昨年2月に行われた鹿児島県指宿市の市議会議員選挙で当選した二人の議員が、後援会活動にかかった費用を選挙運動の支出として計上し、市選挙管理委員会に誤った選挙運動費用収支報告書を提出していたことが分かった。
HUNTERの指摘を受けた市選管が個々の議員に連絡したため、いずれも該当箇所を抹消するなどの修正を行ったという。
他の議員の選挙運動費用収支報告書にも記載ミスが数件見つかっており、選管のチェックミスと議員の不見識が、杜撰な選挙資金処理につながった可能性が高い。
■後援会の支出を選挙運動費用に計上
後援会活動にかかった費用を選挙運動費用として計上していたのは、指宿市議会の恒吉太悟議員と山本敏勝議員。恒吉議員は、平成29年7月と10月に支払った政治活動用リーフレットの印刷代2回分189,500円を、選挙の立候補準備にかかった費用として計上し、「選挙運動費収支報告書」に記載していた。
山本議員は29年6月から12月にかけて支払った政治活動用名刺などの印刷費4件分77,200円を選挙のための支出として計上し、選挙運動費収支報告書に記載していた。
いずれも政治活動と選挙運動の区別がついていないケースで、修正がなければ“虚偽報告”。政治家としてのイロハが分かっていない証だ。恒吉議員については、自身の支援団体「つねよし太悟後援会」の支出に前出政治活動用リーフレットの費用を二重計上していたことが分かっており、杜撰な資金処理が常態化しているのは確かだろう。
(*下は、恒吉氏の選挙運動費用収支報告書と県選管に提出された「つねよし太悟後援会」の政治資金収支報告書)
山本議員も正しい政治資金処理ができていない。指摘を受けて選挙運動収支の修正をしたものの、県選管に提出された「山本としかつ後援会」の政治資金収支は未修正。後援会の支出が増えるはずだが、15日現在、同団体の政治資金収支報告書に訂正の跡はない。

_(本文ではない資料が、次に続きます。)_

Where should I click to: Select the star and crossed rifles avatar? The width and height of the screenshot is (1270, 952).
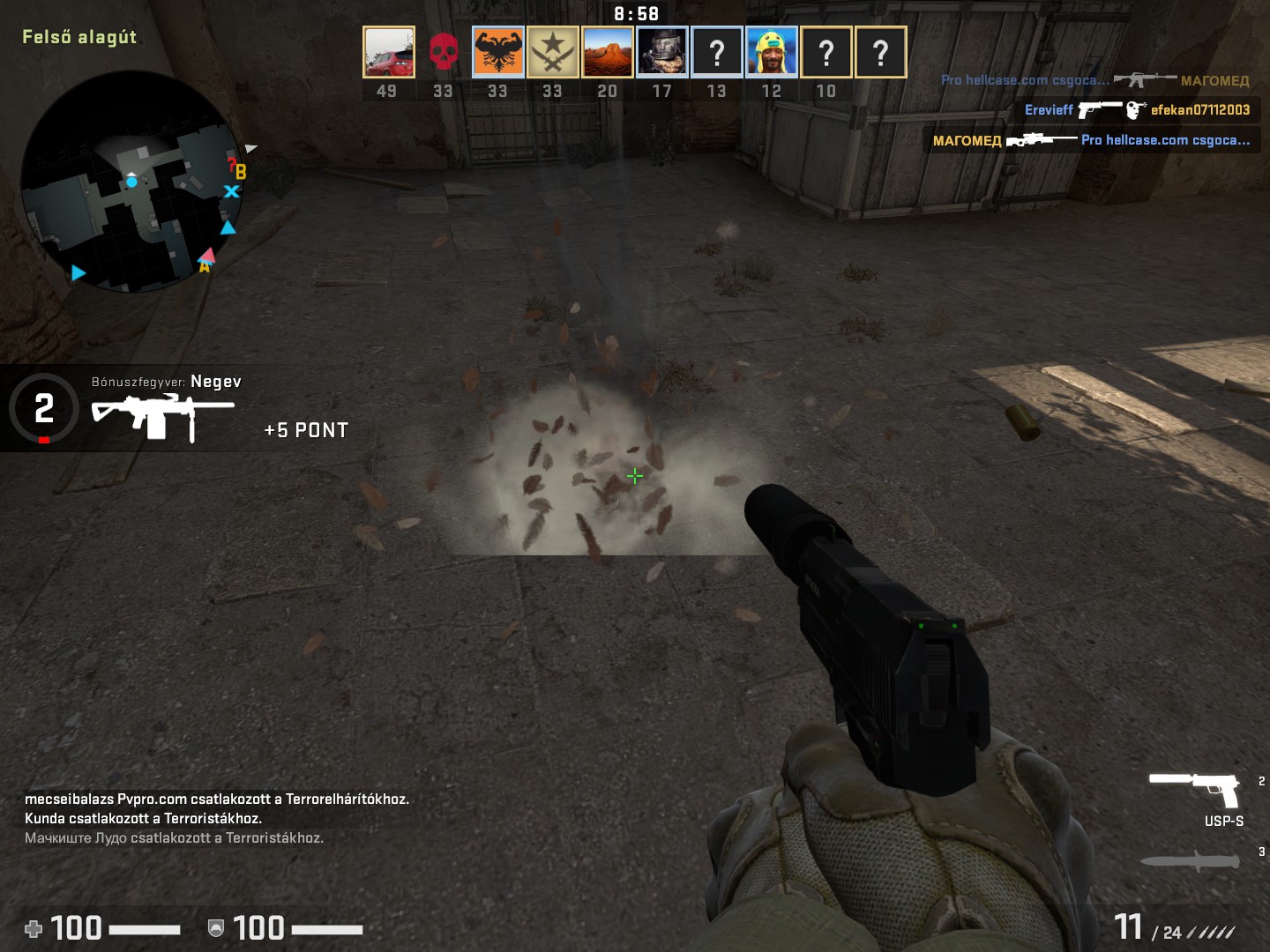click(553, 52)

後援会活動と選挙運動の区別ができずに議員側が報告書を修正したケースは2件にとどまったが、決められた通りの記載ができていない報告書も複数。選管の指導を受け、いずれも修正に応じているというが、通常なら選挙の執行日から15日以内の提出が定められている選挙運動費用収支報告書を受け取った選管が、受理印を捺す段階でチェックし、間違いの修正を求めるもの。議員側の責任が重いのは確かだが、選管の不勉強を否定することはできない。
当然捺してあるべき、その「受理印」がないことも分かった。市選管への情報公開請求で入手した選挙運動費用収支報告書には、一人分を除いて受理印がない。つまり、適正に提出された報告書であることを証明できないのだ。「受理印がないことを、指宿市選挙管理委員会はどう考えているのか」――15日、選管に確認とコメントを求めたが、出稿まで回答はなかった。
同市選管の事務処理を巡っては先月、市長選挙や市議会議員選挙で候補者陣営に支給した「選挙運動費用収支報告書」に、公職選挙法施行規則が定めた記載項目の欄を備えていなかったことが判明。長年、選管が“違法な報告書”を作成させていたことが分かったばかりだった。大丈夫か指宿市?